Malaria is classified as being severe malaria if any of the following are present:
1. Impaired consciousness or coma
2. Repeated generalised convulsions
3. Jaundice
4. Renal failure
5. Acute respiratory distress syndrome, pulmonary oedema
6. Hypotension, circulatory collapse
7. Haemoglobinuria
8. Spontaneous bleeding disseminated intravascular coagulation
9. Severe anaemia (Hb < 8 g %)
10. Thrombocytopenia
11. Hypoglycaemia (<2.2 mmol/L)
12. Acidosis (pH < 7.3)
13. Hyperlactaemia
14. Parasitaemia > 2%
Diagnosis4
Treatment for malaria should not be initiated until there is a laboratory confirmation, except in cases where there is a strong clinical suspicion.
The following tests are available to diagnose malaria from blood samples:
1. Gold standard test: thick and thin peripheral smears
2. Rapid diagnostic tests (RDT)
3. Polymerase chain reaction (PCR)
1 Microscopic Examination of a Peripheral Smear
The diagnosis of malaria relies on microscopic examination (the current gold standard) of thick and thin blood films for parasites.
Thick smears help pick up the presence of malarial parasite whereas a thin smear helps identify the species and quantify parasite density.
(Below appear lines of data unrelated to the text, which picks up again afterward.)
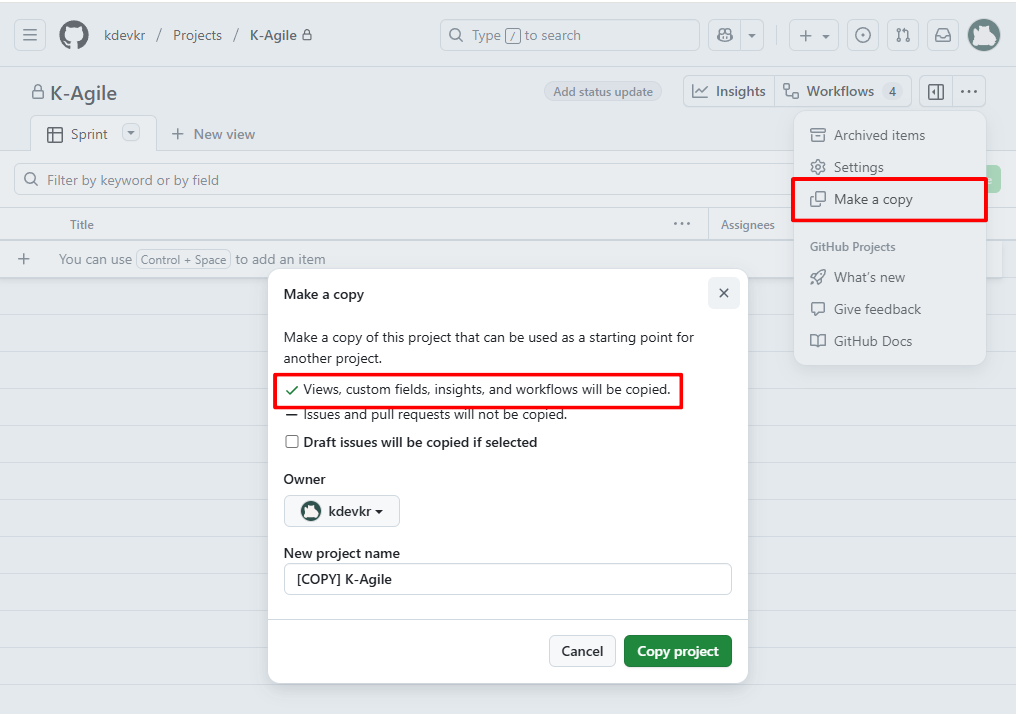Open the Sprint view options dropdown
The height and width of the screenshot is (714, 1018).
[x=131, y=133]
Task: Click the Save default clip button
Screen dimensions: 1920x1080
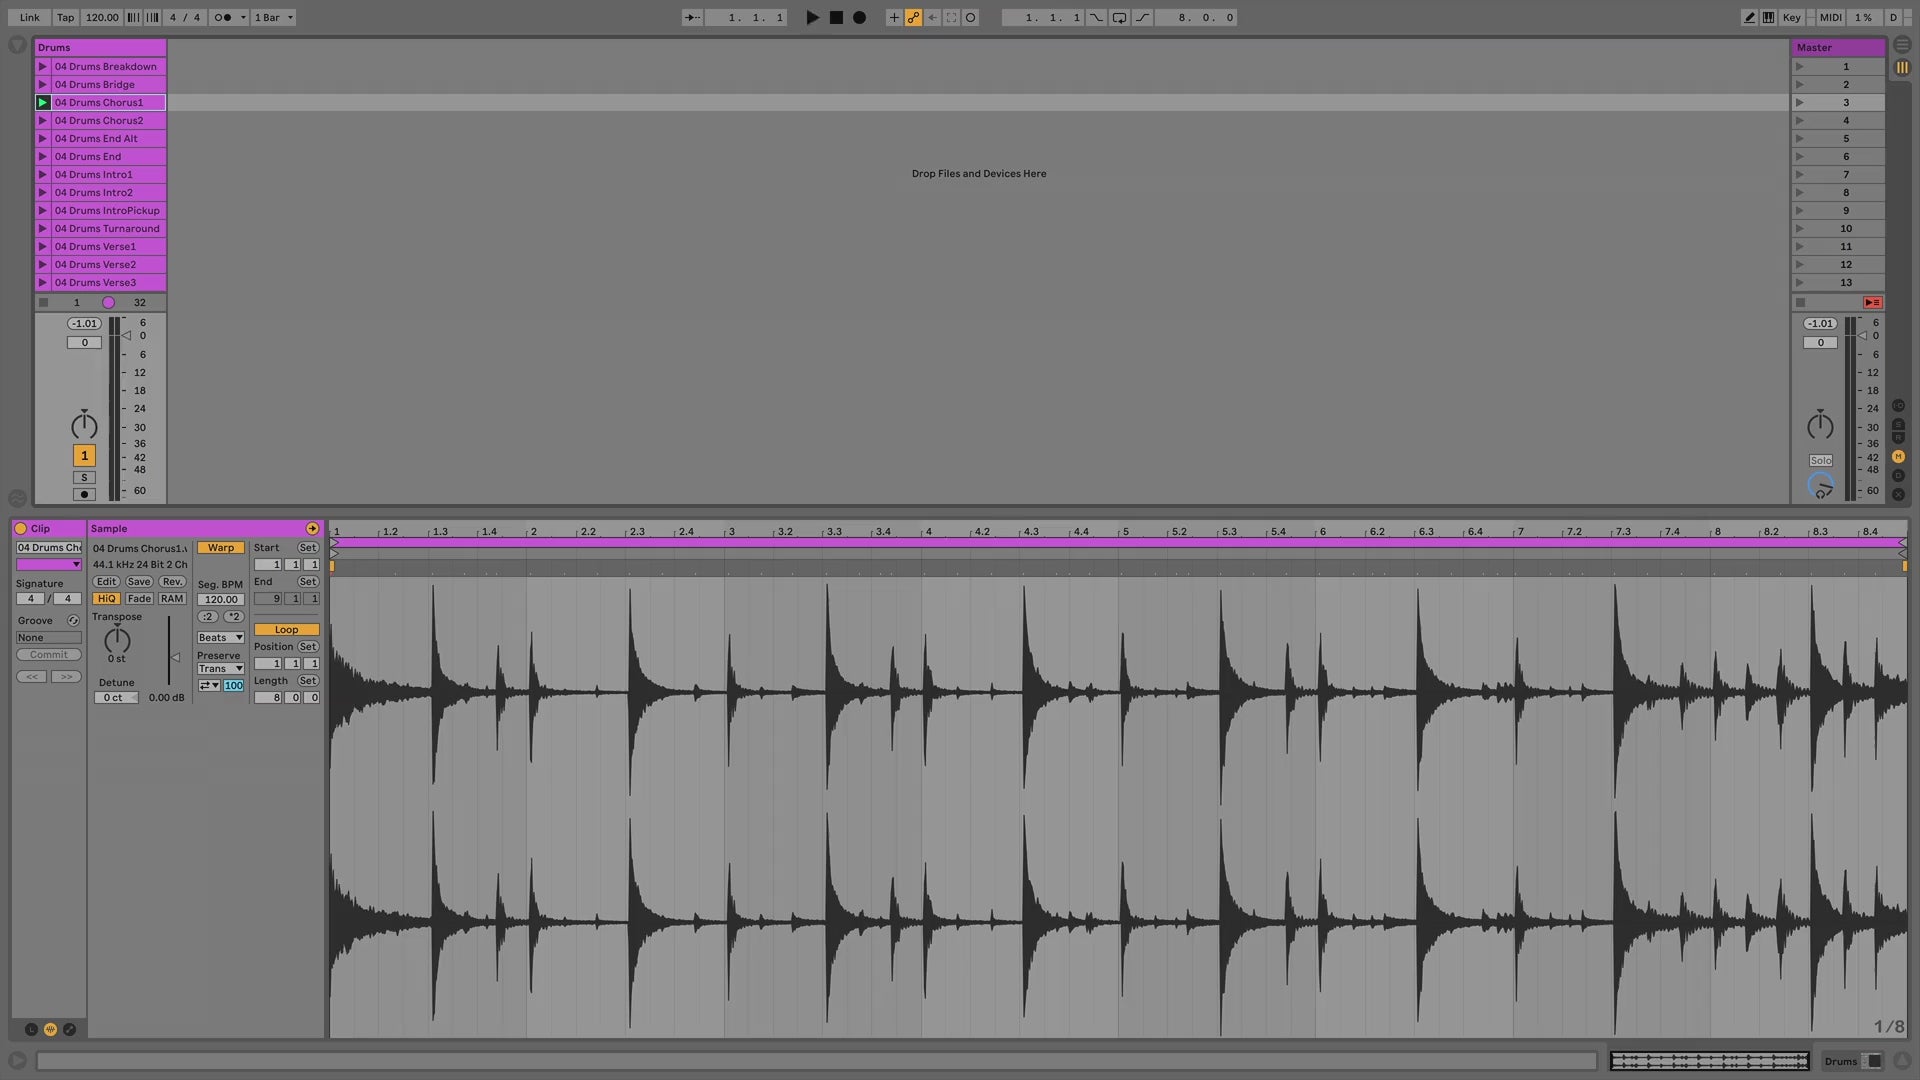Action: [x=139, y=582]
A series of three blood smears should ideally be examined by a qualified laboratory technician.4 [Grade A recommendation]
2 Rapid Diagnostic Test (RDT)
A rapid diagnostic test is an alternative way of quickly establishing the diagnosis of malaria infection by detecting specific malaria antigens in the blood and is available in the form of dipsticks or cassettes.
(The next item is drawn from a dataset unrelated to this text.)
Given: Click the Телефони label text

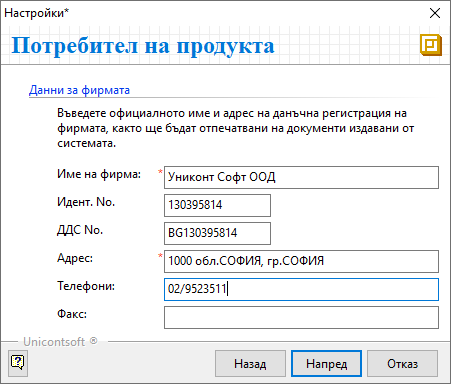Looking at the screenshot, I should click(x=86, y=286).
RDTs permit a reliable detection of malaria infections, particularly in remote areas with limited access to good-quality microscopy service. The test determines within 15 minutes whether patients are infected with malaria.
Invalid results mean RDT kits are damaged. If the RDT is negative, no treatment for malaria is required; however, if the symptoms persist, a repeat test should be carried out after a couple of days as the test might miss early malaria infection.
3 Nucleic Acid Amplification-Based Diagnostics
A nucleic acid amplification test can detect low-density malaria infections. It is more sensitive and specific than microscopy as it detects the parasite nucleic acid. It can also detect resistance patterns. The test is more expensive and requires a reference laboratory to run the test.